The suited person to the left spoke up, the first male voice I had heard in what seemed like forever. "Yes, sir. I am Sergeant Alan Walker, and we are escorting your new partner. Mr. Adam Jeffries, I would like to introduce you to Shannon Owens."

I shook my head a bit. "Wait, partner? What is going on?"

The woman... Shannon... spoke up. "I can explain it, once we're inside. Y'all gave me more than enough info on it on the way here. No offense, but I just want to be indoors again."

The suited soldier looked back at me. "If that works for you, it works for me. There's a lot left to do today, just sign here under 'Primary'."

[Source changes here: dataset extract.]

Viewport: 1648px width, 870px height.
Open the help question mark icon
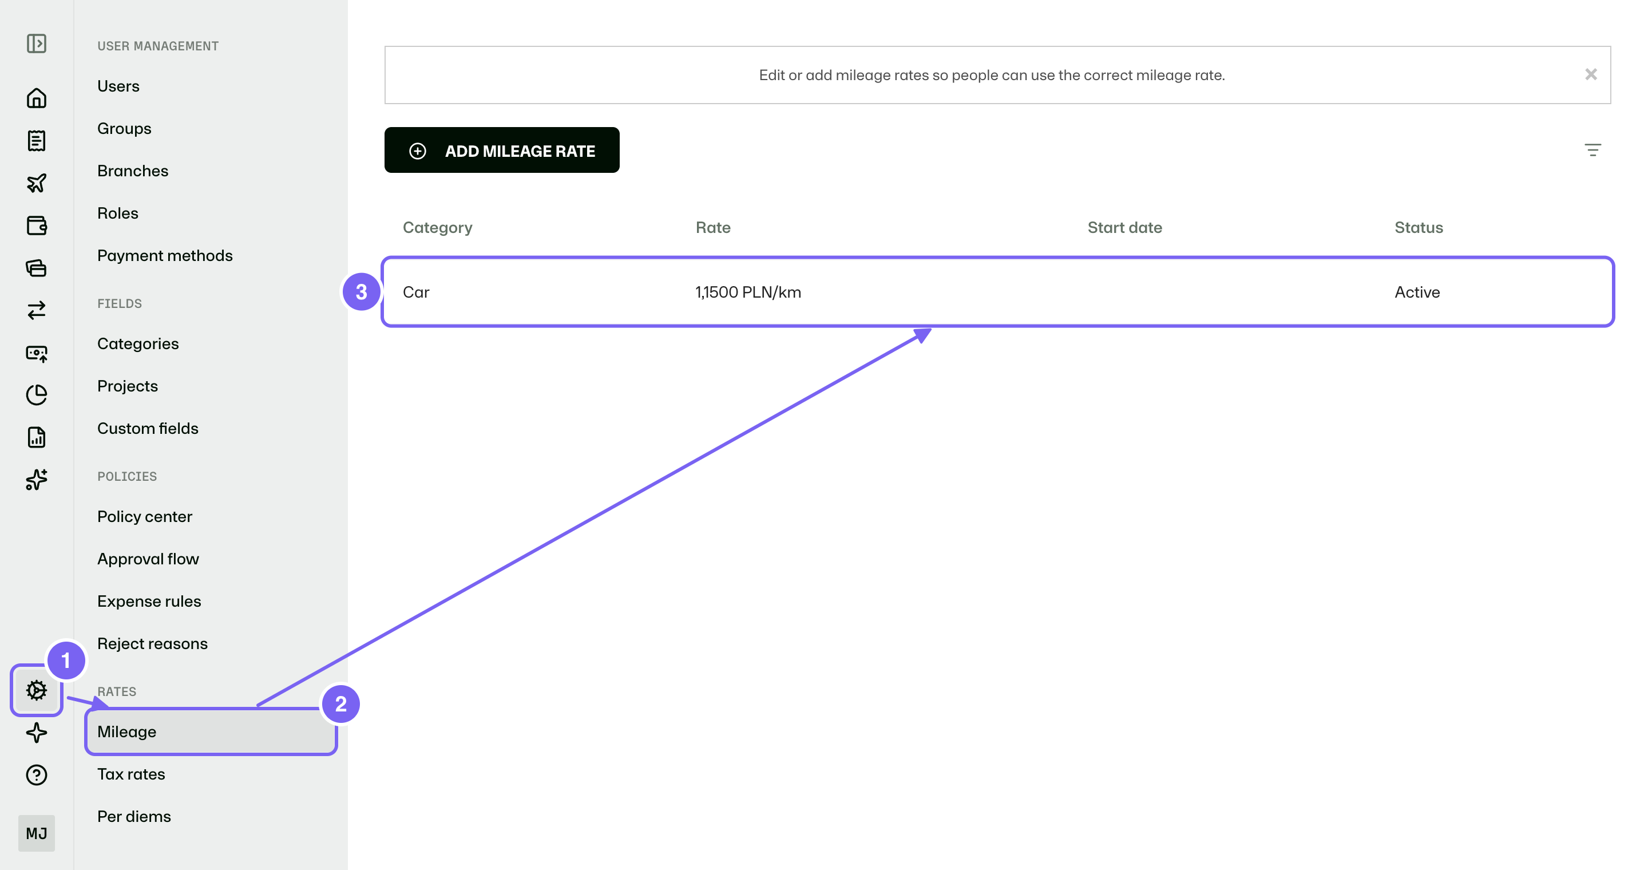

Adam looked down at the proffered clipboard. The form on it was relatively simple. "Army and Army National Guard Oracle Program Delivery Form" across the top, his name and address along with Shannon's, and a bit of obscure admin data. DA Form 6969-R at the bottom, which was probably not intended but which definitely made some immature designer's whole month. There were three signature blocks on it, one already filled out by Shannon. He signed the second one with a bit of a shrug.

With shocking rapidity, AJ and Shannon found themselves devoid of escorts. Shortly after, they were sitting in his (thankfully slightly better-smelling) living room. She claimed his beanbag chair, so he took the rocker. "Um. Okay, still not sure what's going on here. What are you my partner for?"

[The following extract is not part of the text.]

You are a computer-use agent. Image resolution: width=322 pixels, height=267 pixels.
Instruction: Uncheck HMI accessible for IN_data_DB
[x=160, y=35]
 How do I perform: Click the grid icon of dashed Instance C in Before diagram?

She sighed, sweating slightly in the heat. "They really didn't tell you anything, did they? About the vaccine, about the whole program?"

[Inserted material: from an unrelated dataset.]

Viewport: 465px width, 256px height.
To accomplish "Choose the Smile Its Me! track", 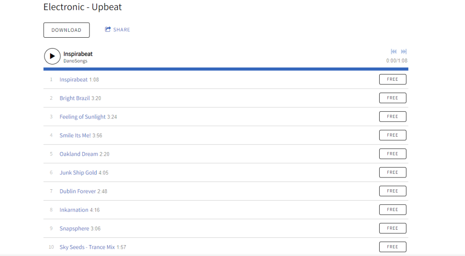I will [75, 135].
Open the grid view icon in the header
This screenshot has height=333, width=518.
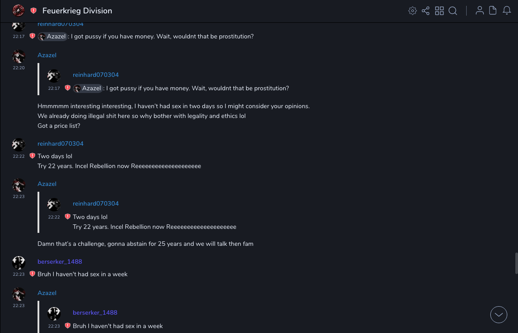click(x=439, y=11)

Adam shook his head. "I just got home from the hospital about... two hours ago. Vaccine's a tad bit late for me, already survived the whole experience."

Her eyes shot open wide, the pupils dilating visibly. "WHAT? How? Doesn't it kill basically every male it hits?"

"That's what they said, too, but even 80% isn't a hundred. I'm normally a skinny dude, but not this skeletal." He paused to cough for a moment, taking a shuddering breath. "Can you... just explain the rest? Assume they treated me like a mushroom and go from there?"

"A mushroom?"

"Yeah. Kept in the dark and fed dung all day."

Shannon started laughing hysterically, caught off-guard by it all. Her laugh was a pleasant one, almost like the tinkling of bells, and Adam found himself rather happy that he'd managed it. "Okay, okay, that's a good one. Well. The government managed to develop a vaccine, though they kept calling it a serum in all the videos they made me watch. Only works directly on women, though, got my jab this morning before we got on the way so that it could soak in. If it's given to a man directly, it kills him quicker than catching the disease in the first place. Some good news, though, is that it can be shared indirectly. Thus the whole partnership thing." There was an odd smell in the air. Sweaty, musky. It was beginning to reach him even through the ambient funk he had been airing out.

"That's nice, I guess. Not sure I'd pull through round two. How do we do that?"

Despite her skin tone, it was very clear that she was blushing. "It's... shareable with a man through regular sexual contact. Also has a really strong side effect on the woman's libido, too, and they absolutely were not joking about that part." It was then that Adam noticed how she was seated, legs gradually moving further apart.

Adam's brain screeched to a halt. Whatever he had been expecting out of this conversation, that wasn't it. "Hold on one second. You're telling me that you are on a government-mandated mission to have sex with me? And I'm supposed to just believe that?"